AOL, EarthLink Sue Over ''International World of Bulk E-Mailers''

Claiming they're exposing "an international world of bulk e-mailers," America Online and EarthLink have sued over a dozen suspected spammers and related marketing firms in five states, with AOL filing in Florida and EarthLink in Georgia, in two cases for which they first filed suit last year.

AOL sued a Florida couple and another man of working with two Americans in Thailand, routing mortgage-scam spam to AOL customers, while EarthLink sued sixteen persons and companies in Florida, California, Tennessee, and Michigan, accusing those of working a multi-state spam ring, according to the Washington Post.

The AOL suit also accuses their targets of developing a software program called Merlin to beat AOL spam filters by way of a company called Connor-Miller Software, Inc., the Post said.
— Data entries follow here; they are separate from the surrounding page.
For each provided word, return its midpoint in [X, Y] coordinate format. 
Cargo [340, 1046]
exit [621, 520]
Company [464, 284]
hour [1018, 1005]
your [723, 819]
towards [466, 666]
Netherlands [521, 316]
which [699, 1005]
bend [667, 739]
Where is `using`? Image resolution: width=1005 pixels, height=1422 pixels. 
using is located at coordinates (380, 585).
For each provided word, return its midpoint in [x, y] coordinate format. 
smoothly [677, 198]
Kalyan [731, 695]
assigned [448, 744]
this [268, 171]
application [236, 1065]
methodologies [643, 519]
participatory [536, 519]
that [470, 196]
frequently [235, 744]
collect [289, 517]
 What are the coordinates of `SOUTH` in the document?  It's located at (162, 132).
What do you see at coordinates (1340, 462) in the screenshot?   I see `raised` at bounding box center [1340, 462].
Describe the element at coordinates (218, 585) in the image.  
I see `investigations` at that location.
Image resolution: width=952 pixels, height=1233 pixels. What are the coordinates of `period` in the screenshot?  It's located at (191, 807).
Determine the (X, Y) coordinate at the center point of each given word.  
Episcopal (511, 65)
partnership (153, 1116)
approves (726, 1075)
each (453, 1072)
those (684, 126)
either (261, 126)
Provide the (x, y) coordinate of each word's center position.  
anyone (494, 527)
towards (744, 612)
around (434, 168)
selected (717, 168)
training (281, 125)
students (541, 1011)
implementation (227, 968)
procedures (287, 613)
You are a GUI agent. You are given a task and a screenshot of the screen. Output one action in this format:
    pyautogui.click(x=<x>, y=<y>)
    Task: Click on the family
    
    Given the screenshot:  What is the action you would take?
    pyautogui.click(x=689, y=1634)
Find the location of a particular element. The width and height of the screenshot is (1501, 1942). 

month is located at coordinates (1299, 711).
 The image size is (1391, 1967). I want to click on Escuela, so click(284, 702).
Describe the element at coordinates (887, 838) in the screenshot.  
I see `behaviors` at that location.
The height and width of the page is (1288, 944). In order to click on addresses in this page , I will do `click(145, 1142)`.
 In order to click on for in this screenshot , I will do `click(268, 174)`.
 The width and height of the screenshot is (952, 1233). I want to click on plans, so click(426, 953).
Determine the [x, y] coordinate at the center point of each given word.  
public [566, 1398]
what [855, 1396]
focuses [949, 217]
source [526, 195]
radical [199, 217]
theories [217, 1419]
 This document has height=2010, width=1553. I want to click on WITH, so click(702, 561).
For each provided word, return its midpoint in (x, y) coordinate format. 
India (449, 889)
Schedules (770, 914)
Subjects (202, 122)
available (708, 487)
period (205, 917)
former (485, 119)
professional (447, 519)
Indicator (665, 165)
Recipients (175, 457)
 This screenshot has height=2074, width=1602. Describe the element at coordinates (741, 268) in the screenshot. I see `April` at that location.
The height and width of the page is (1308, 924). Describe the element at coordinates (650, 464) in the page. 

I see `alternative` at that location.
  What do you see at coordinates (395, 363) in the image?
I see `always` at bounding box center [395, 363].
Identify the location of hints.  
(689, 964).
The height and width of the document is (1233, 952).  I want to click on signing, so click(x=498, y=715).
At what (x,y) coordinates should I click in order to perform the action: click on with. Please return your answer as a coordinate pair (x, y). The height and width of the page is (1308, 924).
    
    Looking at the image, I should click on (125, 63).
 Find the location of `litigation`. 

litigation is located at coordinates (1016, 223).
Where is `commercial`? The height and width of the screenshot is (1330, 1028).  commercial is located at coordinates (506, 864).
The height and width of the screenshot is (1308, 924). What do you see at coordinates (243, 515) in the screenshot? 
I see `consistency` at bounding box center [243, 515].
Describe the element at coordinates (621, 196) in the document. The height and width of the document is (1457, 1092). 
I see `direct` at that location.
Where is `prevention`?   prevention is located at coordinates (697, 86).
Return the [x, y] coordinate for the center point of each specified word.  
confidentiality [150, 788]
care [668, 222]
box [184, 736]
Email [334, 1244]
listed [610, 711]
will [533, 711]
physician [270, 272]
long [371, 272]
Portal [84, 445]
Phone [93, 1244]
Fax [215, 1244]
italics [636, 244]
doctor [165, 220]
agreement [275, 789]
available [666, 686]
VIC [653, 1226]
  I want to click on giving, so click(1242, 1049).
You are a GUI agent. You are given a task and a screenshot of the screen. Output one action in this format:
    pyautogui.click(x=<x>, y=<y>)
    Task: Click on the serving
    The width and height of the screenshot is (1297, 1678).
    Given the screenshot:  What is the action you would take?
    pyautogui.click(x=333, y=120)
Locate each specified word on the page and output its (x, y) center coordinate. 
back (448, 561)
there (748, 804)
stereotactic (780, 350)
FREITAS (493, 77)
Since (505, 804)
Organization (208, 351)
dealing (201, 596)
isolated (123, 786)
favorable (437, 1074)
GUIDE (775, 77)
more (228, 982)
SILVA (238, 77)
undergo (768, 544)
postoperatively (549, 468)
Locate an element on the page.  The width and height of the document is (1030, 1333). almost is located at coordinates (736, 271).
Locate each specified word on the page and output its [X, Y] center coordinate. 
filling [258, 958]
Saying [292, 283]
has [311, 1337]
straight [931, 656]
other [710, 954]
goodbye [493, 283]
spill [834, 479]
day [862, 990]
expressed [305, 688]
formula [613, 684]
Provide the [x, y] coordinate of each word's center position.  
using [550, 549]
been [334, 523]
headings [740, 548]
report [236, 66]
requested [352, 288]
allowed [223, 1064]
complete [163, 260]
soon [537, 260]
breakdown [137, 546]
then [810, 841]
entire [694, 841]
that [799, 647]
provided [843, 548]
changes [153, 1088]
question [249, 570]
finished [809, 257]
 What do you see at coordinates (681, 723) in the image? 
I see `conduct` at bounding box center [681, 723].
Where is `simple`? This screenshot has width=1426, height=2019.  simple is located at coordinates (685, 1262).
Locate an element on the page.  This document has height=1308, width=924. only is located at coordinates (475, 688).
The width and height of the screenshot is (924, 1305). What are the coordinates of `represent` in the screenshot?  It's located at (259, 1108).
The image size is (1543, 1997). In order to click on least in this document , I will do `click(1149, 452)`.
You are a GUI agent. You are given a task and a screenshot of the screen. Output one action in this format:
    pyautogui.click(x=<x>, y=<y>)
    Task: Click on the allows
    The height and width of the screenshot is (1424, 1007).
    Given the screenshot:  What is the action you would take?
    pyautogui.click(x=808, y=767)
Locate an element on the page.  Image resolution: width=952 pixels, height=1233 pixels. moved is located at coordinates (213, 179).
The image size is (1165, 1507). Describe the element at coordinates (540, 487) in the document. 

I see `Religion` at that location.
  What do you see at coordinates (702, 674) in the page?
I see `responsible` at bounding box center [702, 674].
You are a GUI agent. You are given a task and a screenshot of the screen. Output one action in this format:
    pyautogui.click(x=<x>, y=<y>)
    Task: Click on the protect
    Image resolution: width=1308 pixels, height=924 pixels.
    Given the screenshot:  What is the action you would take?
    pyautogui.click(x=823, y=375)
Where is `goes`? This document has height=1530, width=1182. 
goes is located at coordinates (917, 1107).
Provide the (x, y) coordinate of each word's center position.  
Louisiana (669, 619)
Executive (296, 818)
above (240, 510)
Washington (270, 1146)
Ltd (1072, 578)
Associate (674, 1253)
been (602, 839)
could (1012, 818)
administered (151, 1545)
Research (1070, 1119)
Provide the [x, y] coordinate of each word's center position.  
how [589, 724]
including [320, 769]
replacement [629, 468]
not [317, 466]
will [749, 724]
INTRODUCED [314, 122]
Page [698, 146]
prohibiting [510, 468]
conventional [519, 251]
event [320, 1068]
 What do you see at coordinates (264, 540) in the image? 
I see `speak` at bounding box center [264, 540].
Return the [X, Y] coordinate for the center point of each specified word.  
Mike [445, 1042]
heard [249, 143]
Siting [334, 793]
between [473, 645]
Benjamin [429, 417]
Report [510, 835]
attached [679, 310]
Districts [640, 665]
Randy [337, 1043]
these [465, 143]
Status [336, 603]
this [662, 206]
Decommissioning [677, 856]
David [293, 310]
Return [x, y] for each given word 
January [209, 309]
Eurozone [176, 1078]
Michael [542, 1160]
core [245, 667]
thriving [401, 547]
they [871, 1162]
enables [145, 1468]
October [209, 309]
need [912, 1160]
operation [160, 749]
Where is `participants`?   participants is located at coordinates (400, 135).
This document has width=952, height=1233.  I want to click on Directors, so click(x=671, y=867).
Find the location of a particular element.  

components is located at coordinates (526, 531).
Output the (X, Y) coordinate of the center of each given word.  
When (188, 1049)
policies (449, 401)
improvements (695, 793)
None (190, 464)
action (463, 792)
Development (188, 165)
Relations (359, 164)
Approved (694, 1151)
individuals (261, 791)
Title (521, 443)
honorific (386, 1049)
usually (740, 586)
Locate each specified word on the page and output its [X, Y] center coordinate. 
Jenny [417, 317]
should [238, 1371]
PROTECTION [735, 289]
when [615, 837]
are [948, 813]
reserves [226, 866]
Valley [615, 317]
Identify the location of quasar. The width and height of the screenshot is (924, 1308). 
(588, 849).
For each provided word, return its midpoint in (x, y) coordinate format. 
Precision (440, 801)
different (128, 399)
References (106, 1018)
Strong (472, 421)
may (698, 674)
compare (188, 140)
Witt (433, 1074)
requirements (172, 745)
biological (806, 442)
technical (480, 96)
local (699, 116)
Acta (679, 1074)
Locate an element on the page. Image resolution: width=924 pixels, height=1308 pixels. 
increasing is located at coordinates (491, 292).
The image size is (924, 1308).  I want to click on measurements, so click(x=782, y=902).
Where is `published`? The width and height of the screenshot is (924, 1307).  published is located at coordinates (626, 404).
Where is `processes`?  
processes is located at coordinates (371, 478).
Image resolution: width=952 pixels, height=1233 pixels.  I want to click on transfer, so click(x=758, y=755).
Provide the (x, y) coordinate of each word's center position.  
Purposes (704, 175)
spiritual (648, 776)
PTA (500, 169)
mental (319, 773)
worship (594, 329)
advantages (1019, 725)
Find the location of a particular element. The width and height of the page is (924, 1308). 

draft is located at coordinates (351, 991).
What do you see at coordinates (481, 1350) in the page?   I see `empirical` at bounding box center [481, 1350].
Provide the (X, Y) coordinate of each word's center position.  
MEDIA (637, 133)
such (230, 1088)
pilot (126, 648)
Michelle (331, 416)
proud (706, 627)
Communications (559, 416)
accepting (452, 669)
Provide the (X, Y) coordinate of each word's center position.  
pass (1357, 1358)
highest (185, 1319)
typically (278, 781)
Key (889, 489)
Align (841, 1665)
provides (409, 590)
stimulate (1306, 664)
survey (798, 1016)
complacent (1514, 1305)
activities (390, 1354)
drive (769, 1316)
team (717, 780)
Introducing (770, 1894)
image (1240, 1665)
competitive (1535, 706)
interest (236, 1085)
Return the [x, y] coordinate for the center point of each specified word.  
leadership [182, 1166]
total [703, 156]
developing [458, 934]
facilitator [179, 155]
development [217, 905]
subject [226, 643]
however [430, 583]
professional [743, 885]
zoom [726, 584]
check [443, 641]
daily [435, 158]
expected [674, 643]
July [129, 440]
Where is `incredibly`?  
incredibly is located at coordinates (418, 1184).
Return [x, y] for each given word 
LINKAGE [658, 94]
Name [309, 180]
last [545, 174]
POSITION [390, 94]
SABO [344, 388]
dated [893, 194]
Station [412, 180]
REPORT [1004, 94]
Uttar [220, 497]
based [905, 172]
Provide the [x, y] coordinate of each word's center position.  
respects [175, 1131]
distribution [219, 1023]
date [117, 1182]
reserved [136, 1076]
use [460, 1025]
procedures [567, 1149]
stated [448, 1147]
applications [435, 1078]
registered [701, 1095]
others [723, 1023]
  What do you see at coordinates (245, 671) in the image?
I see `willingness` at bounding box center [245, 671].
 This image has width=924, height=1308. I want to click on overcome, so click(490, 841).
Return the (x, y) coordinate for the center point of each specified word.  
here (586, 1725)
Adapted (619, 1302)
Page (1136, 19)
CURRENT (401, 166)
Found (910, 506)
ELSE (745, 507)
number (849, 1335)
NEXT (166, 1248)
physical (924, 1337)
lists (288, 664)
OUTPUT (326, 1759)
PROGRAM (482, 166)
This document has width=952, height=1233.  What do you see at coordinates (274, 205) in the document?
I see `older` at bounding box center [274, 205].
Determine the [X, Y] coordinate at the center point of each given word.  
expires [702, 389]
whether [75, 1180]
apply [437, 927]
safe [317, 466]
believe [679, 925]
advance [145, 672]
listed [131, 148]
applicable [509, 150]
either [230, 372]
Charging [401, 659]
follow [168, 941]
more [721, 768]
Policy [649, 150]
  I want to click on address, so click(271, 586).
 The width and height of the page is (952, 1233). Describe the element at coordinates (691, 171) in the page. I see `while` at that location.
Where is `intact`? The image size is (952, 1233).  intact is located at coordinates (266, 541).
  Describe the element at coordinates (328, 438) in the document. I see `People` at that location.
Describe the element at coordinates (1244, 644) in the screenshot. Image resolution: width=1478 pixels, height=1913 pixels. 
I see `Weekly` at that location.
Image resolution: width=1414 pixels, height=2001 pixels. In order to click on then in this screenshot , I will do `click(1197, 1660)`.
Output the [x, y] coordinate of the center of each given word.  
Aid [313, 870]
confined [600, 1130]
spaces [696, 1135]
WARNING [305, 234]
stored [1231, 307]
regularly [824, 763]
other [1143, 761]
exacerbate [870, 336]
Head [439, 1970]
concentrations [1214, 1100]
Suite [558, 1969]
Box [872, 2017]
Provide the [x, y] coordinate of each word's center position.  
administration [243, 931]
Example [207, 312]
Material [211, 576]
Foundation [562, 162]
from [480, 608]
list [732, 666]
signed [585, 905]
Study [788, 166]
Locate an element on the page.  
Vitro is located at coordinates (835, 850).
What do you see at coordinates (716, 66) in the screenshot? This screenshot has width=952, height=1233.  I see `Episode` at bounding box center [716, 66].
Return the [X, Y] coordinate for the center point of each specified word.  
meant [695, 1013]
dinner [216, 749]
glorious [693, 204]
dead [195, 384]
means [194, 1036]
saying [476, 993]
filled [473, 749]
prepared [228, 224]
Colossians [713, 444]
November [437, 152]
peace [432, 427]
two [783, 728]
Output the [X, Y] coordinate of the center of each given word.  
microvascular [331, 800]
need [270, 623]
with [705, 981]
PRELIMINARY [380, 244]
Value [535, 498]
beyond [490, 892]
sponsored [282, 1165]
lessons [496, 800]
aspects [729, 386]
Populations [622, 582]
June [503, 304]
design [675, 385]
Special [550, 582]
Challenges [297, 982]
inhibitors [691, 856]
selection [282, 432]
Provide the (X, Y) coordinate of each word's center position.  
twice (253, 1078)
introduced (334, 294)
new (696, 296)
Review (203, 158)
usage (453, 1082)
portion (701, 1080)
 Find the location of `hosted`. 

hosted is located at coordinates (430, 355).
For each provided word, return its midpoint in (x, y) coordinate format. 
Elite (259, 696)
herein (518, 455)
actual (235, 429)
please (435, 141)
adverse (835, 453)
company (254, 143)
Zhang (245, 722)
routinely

The EarthLink suit accuses their targets of sending over 250 million spam messages hawking herbal supplements, Viagra, and adult dating services, not to mention using stolen bank cards and other false identity documents to open EarthLink accounts used to send the spam, the paper said.

Both AOL and EarthLink filed the cases originally last year, but a federal court ruled AOL didn't show the Florida defendants caused sufficient damages in Virginia, AOL's home state, the Post said, while EarthLink amended a case they first filed last August to name the actual defendants.

In the AOL case, Charles and Heidi Miller and Jim Connor are accused of maintaining a set of computers in Florida through which spam messages were routed from Thailand by a third defendant, Jonathan Beyer, who is said to be in Thailand still but faces a separate AOL suit in the case. The Post said a series of secure instant message chats among them "show (them) swinging between hubris and fear of discovery. Often, they stab each other in the back when talking to others."